После пятого тоста (на стол уже поданы и горячие блюда) все навеселе.
— В прошлом году не хватило сантиметра, чтобы положить ваш «Передовик» на лопатки, — уверяет Юркшайтиса Стропус, навалившись на стол. — Только одного сантиметра…
— Да брось ты, Андрюс… Оба колхоза, можно сказать, идут ноздря в ноздрю, нечего мелочиться, — добродушно приговаривает Юркшайтис. — Если кто-то тебя и превзошел, то разве что я своим брюшком.
— Нет, нет, не хватило сантиметра, — не сдается Стропус. — Но нынче у нас другой разговор пойдет, товарищ Юркшайтис. Разве я не прав, товарищ Бутгинене?
— Да чего с ними долго разговаривать, — хорохорится Рута, удобно устроившись справа от Стропуса. — Не будь у вас такого благодетеля-покровителя, как ваш бывший председатель колхоза товарищ Багдонас, мы бы вас давно обскакали.
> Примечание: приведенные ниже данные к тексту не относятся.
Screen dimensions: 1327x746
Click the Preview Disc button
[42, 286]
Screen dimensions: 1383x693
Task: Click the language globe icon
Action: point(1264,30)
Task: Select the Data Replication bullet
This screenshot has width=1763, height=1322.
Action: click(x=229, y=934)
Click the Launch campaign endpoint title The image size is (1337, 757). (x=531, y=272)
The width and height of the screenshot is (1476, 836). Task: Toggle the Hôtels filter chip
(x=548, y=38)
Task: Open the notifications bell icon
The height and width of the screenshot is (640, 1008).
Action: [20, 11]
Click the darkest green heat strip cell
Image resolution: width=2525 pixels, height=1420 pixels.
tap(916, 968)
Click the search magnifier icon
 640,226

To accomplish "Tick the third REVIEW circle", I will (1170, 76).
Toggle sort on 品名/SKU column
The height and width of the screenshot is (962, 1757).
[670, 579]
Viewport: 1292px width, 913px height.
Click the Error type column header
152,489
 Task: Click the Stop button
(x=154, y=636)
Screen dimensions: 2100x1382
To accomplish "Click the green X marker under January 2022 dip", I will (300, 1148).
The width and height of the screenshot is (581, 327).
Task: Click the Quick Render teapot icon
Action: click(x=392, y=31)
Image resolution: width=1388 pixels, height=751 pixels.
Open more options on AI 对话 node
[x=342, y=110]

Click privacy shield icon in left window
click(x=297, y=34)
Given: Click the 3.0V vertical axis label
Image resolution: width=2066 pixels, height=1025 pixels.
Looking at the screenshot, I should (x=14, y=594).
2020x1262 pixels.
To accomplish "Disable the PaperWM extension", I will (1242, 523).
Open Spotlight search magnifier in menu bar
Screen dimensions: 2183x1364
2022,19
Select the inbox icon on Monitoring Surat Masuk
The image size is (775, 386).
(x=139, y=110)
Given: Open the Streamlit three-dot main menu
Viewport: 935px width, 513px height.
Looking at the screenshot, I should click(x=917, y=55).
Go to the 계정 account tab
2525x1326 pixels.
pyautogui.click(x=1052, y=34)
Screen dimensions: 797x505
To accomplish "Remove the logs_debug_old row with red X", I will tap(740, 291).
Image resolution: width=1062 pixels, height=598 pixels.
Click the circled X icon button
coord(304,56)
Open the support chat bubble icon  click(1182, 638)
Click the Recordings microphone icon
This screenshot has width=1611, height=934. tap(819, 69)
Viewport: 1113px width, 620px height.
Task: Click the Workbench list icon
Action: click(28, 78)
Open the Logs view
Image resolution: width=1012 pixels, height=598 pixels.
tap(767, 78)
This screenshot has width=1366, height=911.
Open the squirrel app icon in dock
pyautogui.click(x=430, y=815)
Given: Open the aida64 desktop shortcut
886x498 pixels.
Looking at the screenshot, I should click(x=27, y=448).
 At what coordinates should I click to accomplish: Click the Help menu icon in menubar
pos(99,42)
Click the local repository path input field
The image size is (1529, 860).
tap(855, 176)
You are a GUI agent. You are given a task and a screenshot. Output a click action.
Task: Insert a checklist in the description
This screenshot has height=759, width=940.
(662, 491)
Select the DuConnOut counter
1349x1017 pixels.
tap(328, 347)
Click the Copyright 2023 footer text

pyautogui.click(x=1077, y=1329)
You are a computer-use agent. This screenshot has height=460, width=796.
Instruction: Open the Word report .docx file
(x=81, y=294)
Он ваш колхоз за своей теплой пазухой держит, вот он где, этот сантиметр.
— Не поминайте имени господа всуе, товарищ Бутгинене, — вежливо предупреждает Юркшайтис. — Ваш колхоз тоже получает все, что ему нужно. Стропус умеет постоять за себя. Так что не жалуйтесь. Не подкидыши, нет. Положим, нас кто-то и держит за теплой пазухой, как вы здесь изволили безответственно выразиться, но такие стройки, какие затеяли вы, нам уж точно не под силу. Два животноводческих комплекса, Дом культуры… Колоссально! — добавил он по-русски.
— Какой Дом культуры? Кто его строит? — Стропус искренне возмущен слухами, распространяемыми легковерами. — Может, когда-нибудь мы его и построим, но пока он существует только на бумаге и в чьем-то горячечном воображении.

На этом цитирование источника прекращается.